We imbibed the allegiance of our fellow countrymen, watching them take photos with the smart BSF personnels and at the ‘Swarn Jayanti Dwar’. The atmosphere here is highly charged, with patriotism and fun.
The World Famous Brothers’ Dhabha
Back to our hotel and soon it was time to have dinner at the famous “Brothers’ Dhaba”. Typically, there are two dhabas, the “Bade Bhai ka Brothers’ Dhaba” and a “Brothers’ Dhaba”.
We ate at the former. We found the set up very casual and the food average. The famed ‘Amritsari Kulcha’ was good but the accompanying ‘channa’ was passable. Even the sweet lassi didn’t meet our standard of expectation.
Interesting facts about life inside the Old City-Lohgarh Gate
The old city of Amritsar was surrounded by 12 gates out of which, 6 or 7 remain which are in quite a sad state.
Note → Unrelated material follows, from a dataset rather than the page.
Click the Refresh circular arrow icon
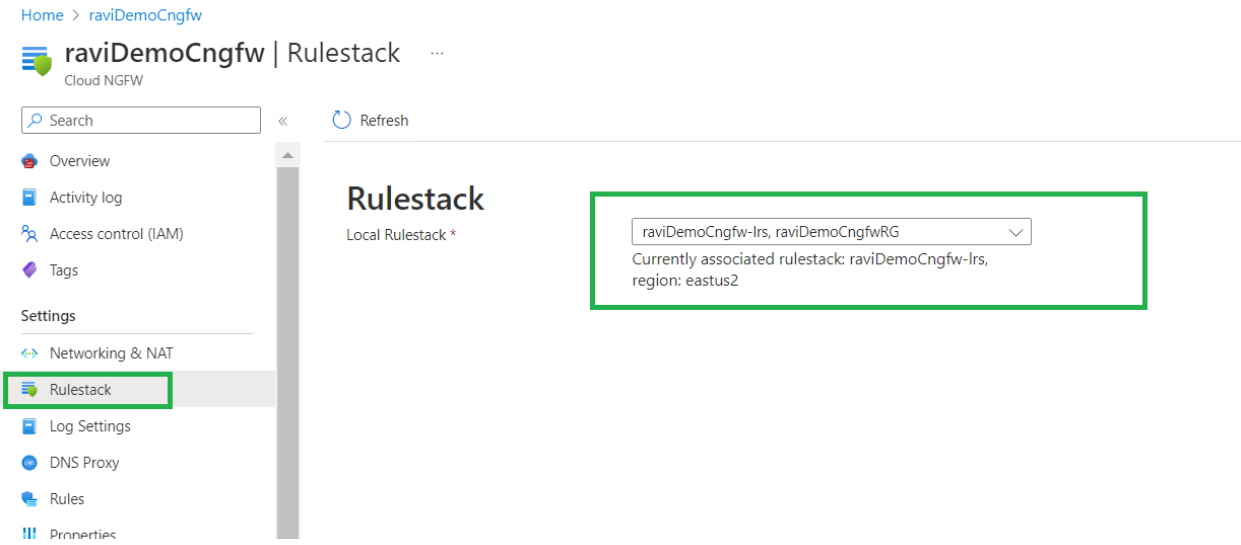Image resolution: width=1241 pixels, height=545 pixels. coord(342,120)
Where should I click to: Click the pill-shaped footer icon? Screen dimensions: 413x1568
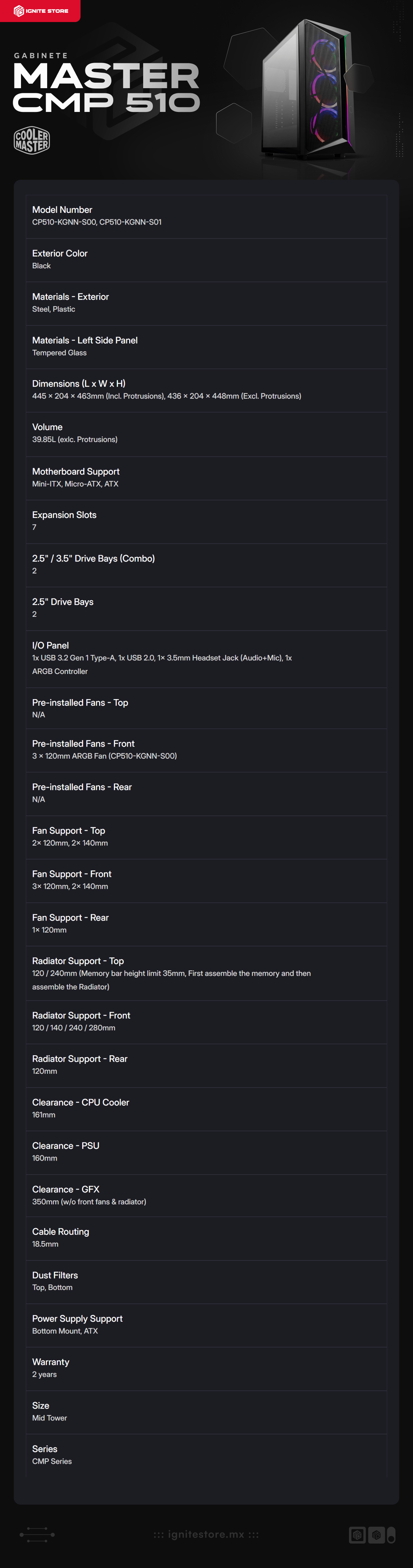click(391, 1535)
My ancestral house is inside Lohgarh Gate and I love to visit it whenever I get the chance.The lanes may look narrow to an onlooker, but remember these were constructed when people rode bicycles or commuted in cycle rickshaws. The houses are still inaccessible by four wheelers. The narrow lanes on either side had open drains into which the drainage of houses opened. There were no sewage system from houses, other than waste water. Only one ‘toilet’ existed on the terrace of each house, where members could defecate in a large earthen pot (The house had 4 floors). This was cleaned by a sweeper daily in the morning. She would empty the human waste in her own container and bring it down the three or four floors for disposal. The whole house would stink for the next 20 minutes!
There was no running water and each house had a hand pump on various levels. The centre of the house was an open space for things to be hauled up via ropes, since the stairs going to each floor was too narrow.
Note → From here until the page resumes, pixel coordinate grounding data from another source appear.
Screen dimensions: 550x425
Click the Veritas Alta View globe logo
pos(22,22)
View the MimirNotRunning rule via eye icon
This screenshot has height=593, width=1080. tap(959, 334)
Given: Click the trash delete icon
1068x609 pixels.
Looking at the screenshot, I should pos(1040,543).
I loved watching my kids’ flabbergasted faces while they toured this 19th century house !
We had authentic ‘kulcha channa’ from a hawker at the corner of the lane. This original and authentic ‘Amritsari’ flavour cannot be replicated anywhere in the world.
This is a public garden, located very close to the Golden Temple and has a tearful history. It played a very important part in India’s struggle for Independence against the British. Almost a thousand innocent Indians lost their lives while attending a peaceful meeting here on the day of Baisakhi; April 13, 1919.
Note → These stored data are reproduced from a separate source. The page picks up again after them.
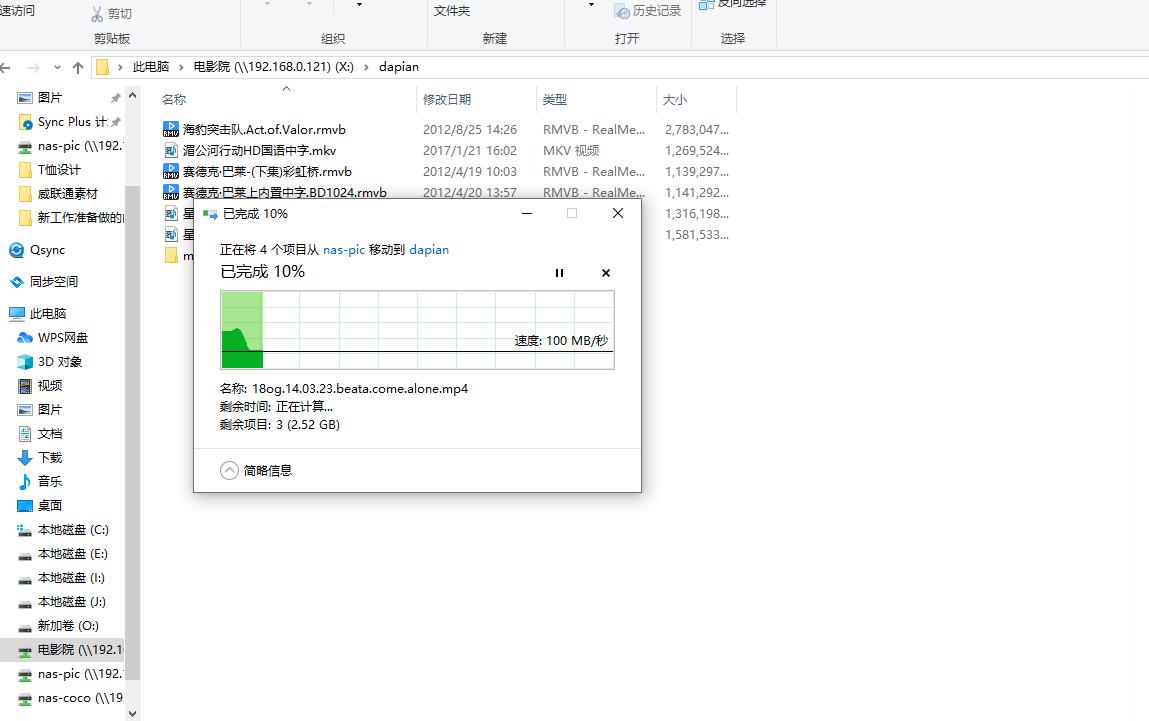Navigate up using the up-arrow icon

click(x=77, y=67)
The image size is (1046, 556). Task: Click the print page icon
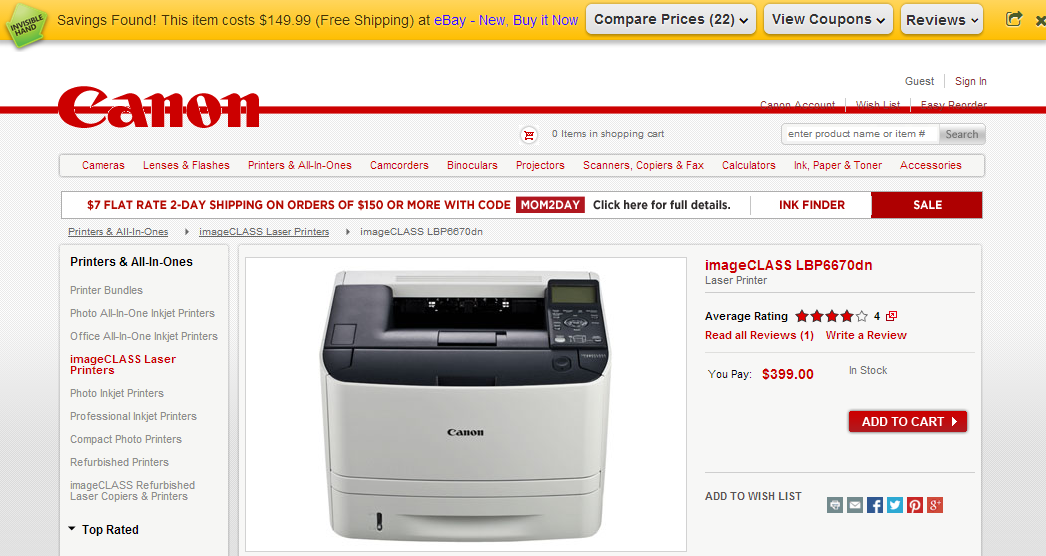pos(835,505)
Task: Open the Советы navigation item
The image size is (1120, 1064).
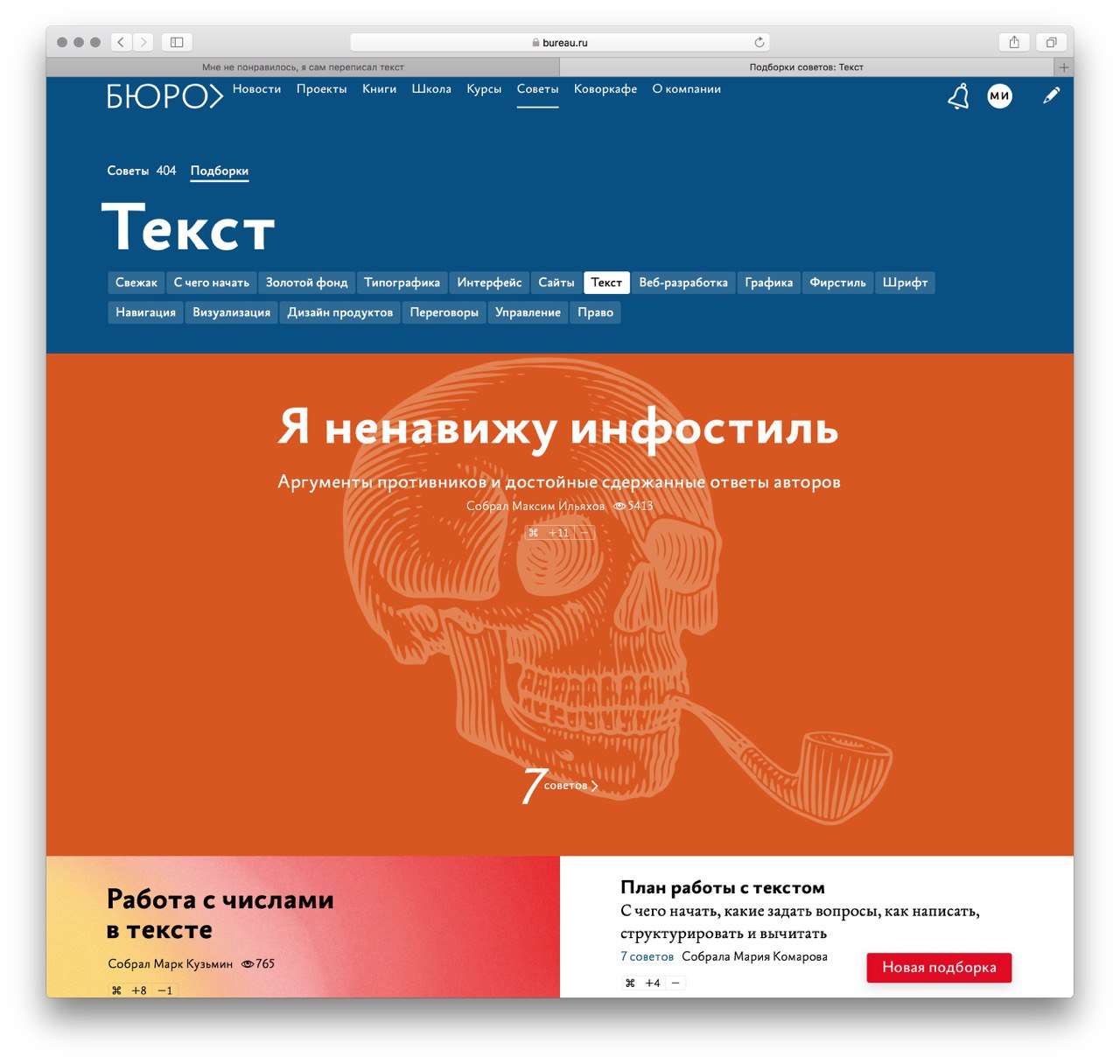Action: coord(537,89)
They were fired upon by the command of Brigadier-General Dyer and since the only opening of the park was blocked by the gunners, people had no chance to escape. Almost 1600 rounds were fired indiscriminately.
2019 will mark the 100th year since the massacre took place and India is still waiting for an apology from the British for this unprovoked and unwarranted action.
Although the park has now become a little ‘touristy’ after renovation, the well is cordoned off, the park is more lively and one doesn’t get that horrific feeling anymore; it is a great historical place to visit.
Before it was given a face-lift, each brick on the wall seemed to be screaming in pain. Standing next to the well, one could imagine how people stumbled into the then open well, while running helter-skelter in panic and the air would seem heavy with the horror of the slaughter.
Also called as Lakshmi Narayan Temple and Sitla Mandir, this 16th century temple is close to Lohgarh Gate. What Golden Temple is to Sikhs, Durgiana Temple is to Hindus residing in Amritsar. It is also built on the same layout as the Golden Temple is with a sacred lake around the temple and a causeway leading to it. The dome of this temple of the Goddess Durga is also gilded and doors are silver coated (because of which it is also called ‘Silver Temple’)!
As usual, the approach to this temple is through narrow roads and the vehicle has to be parked a little away. So, be prepared to walk.
We spent the evening shopping in the by lanes, for the famed ‘juttis’ , Phulkari dupattas while the foodies, bought the Amritsari paapad and wadiyan.
Packed and ready to leave by the night train, I sat in the cab already planning the next date for my visit here.